Your task:
Reproduce the records from the start through the line containing "Open the Needs", replacing "hamburger" with "navigation" and leaving everything else unchanged.

Supplied records:
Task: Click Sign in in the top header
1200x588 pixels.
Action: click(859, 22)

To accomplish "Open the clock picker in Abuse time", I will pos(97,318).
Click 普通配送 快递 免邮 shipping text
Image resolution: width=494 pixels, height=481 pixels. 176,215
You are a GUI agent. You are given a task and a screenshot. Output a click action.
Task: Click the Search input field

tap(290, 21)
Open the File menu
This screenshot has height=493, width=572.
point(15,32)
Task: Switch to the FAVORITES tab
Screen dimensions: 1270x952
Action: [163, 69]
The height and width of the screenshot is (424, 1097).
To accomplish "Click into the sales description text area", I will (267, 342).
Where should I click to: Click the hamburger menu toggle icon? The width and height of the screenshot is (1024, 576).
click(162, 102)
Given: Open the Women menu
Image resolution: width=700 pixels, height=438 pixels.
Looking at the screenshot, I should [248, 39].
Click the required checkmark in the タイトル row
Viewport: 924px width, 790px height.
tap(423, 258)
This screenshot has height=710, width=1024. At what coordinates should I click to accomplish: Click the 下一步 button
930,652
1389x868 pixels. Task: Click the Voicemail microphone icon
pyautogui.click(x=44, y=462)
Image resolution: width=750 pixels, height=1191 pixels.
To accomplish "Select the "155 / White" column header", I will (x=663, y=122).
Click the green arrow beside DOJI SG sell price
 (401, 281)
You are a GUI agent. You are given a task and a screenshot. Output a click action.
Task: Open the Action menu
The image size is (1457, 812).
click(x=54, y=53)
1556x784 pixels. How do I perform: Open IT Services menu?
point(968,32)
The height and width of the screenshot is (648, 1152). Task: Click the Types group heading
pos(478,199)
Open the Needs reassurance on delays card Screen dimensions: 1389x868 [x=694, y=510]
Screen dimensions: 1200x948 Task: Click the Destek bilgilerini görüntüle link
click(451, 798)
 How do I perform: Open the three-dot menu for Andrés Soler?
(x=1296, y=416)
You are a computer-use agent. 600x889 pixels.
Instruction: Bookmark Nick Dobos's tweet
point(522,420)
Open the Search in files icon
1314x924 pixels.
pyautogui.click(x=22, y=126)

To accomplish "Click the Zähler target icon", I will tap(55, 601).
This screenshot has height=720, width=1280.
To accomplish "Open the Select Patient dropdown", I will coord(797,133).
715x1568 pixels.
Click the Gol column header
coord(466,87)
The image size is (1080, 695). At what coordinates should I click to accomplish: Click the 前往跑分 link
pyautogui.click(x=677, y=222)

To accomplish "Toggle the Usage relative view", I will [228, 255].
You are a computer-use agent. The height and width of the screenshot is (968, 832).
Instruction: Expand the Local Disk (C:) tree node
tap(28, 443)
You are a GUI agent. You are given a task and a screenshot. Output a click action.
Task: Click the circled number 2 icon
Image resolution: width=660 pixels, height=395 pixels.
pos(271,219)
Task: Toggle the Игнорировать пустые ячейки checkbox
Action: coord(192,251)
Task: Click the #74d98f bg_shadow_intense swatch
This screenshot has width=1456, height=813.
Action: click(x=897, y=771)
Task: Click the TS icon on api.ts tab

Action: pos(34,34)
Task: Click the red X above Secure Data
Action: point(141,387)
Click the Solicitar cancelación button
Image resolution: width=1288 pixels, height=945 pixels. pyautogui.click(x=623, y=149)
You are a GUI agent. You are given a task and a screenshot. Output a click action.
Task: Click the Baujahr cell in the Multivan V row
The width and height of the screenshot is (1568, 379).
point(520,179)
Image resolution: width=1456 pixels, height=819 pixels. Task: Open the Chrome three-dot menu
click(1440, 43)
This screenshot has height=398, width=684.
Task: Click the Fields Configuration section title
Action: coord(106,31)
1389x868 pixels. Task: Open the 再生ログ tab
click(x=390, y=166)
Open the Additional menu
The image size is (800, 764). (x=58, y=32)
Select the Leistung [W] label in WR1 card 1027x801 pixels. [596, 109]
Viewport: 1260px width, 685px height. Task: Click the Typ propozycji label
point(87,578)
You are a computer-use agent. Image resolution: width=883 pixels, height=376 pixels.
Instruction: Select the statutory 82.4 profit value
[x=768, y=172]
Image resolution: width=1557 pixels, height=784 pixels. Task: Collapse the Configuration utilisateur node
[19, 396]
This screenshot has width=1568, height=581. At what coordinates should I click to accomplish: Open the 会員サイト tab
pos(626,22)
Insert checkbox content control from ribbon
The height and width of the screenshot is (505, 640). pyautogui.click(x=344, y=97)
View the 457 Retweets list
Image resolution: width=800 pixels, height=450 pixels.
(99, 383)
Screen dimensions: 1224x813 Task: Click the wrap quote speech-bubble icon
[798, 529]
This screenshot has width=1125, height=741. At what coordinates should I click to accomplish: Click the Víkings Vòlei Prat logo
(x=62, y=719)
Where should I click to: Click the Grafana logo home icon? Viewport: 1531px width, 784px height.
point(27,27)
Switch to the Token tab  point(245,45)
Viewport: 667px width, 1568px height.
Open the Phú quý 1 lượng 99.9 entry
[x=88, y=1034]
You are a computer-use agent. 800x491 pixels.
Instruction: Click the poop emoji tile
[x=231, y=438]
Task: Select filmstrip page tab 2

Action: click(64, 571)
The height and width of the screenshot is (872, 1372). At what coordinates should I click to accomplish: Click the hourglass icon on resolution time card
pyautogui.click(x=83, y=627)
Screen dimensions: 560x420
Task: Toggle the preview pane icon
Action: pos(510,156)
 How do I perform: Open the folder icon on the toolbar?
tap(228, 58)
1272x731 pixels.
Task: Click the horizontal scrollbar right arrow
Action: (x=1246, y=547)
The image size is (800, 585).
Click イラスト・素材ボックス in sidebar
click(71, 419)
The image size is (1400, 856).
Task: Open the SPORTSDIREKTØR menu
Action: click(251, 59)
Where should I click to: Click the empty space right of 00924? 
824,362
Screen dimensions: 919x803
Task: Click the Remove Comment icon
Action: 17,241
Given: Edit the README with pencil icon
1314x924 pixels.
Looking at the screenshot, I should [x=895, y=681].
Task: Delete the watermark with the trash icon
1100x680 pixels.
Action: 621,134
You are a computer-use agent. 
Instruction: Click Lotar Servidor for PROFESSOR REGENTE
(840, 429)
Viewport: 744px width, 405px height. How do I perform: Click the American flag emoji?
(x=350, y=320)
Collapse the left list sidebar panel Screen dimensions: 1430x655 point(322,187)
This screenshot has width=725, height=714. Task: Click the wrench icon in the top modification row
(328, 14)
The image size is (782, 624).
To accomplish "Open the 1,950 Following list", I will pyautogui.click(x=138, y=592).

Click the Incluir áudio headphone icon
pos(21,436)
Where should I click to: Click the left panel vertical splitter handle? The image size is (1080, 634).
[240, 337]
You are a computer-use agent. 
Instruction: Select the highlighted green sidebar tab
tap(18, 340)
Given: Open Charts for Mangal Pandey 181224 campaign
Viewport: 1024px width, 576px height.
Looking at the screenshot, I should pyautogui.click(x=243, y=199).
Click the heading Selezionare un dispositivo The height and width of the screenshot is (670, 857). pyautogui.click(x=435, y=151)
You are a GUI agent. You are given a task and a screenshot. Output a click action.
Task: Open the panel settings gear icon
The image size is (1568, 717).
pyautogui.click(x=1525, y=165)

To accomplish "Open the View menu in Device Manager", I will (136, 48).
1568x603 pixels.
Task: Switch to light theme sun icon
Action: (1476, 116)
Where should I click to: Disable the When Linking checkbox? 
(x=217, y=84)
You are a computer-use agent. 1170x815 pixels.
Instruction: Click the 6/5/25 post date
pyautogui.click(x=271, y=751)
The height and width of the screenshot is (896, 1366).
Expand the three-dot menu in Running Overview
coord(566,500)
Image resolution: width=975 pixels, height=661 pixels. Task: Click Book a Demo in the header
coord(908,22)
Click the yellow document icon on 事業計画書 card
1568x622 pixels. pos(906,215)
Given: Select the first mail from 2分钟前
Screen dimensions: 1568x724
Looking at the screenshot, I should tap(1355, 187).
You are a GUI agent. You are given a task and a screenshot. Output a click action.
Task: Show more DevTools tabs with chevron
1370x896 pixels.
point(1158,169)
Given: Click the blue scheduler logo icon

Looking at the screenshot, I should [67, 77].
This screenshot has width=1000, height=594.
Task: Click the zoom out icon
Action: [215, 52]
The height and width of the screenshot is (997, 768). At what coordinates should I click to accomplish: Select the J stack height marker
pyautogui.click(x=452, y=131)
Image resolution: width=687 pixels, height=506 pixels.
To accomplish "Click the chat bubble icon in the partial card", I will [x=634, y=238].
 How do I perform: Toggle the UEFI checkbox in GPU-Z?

Answer for the task:
Task: Click Sign in in the top header
1200x588 pixels.
Action: click(859, 22)

To accomplish "Open the clock picker in Abuse time", I will pos(97,318).
Click 普通配送 快递 免邮 shipping text
Image resolution: width=494 pixels, height=481 pixels. 176,215
You are a GUI agent. You are given a task and a screenshot. Output a click action.
Task: Click the Search input field

tap(290, 21)
Open the File menu
This screenshot has height=493, width=572.
point(15,32)
Task: Switch to the FAVORITES tab
Screen dimensions: 1270x952
Action: [163, 69]
The height and width of the screenshot is (424, 1097).
To accomplish "Click into the sales description text area", I will (267, 342).
Where should I click to: Click the navigation menu toggle icon? The width and height of the screenshot is (1024, 576).
click(162, 102)
Given: Open the Women menu
Image resolution: width=700 pixels, height=438 pixels.
Looking at the screenshot, I should [248, 39].
Click the required checkmark in the タイトル row
Viewport: 924px width, 790px height.
tap(423, 258)
This screenshot has height=710, width=1024. At what coordinates should I click to accomplish: Click the 下一步 button
930,652
1389x868 pixels. Task: Click the Voicemail microphone icon
pyautogui.click(x=44, y=462)
Image resolution: width=750 pixels, height=1191 pixels.
To accomplish "Select the "155 / White" column header", I will (x=663, y=122).
Click the green arrow beside DOJI SG sell price
 (401, 281)
You are a GUI agent. You are given a task and a screenshot. Output a click action.
Task: Open the Action menu
The image size is (1457, 812).
click(x=54, y=53)
1556x784 pixels. How do I perform: Open IT Services menu?
point(968,32)
The height and width of the screenshot is (648, 1152). Task: Click the Types group heading
pos(478,199)
Open the Needs reassurance on delays card Screen dimensions: 1389x868 [x=694, y=510]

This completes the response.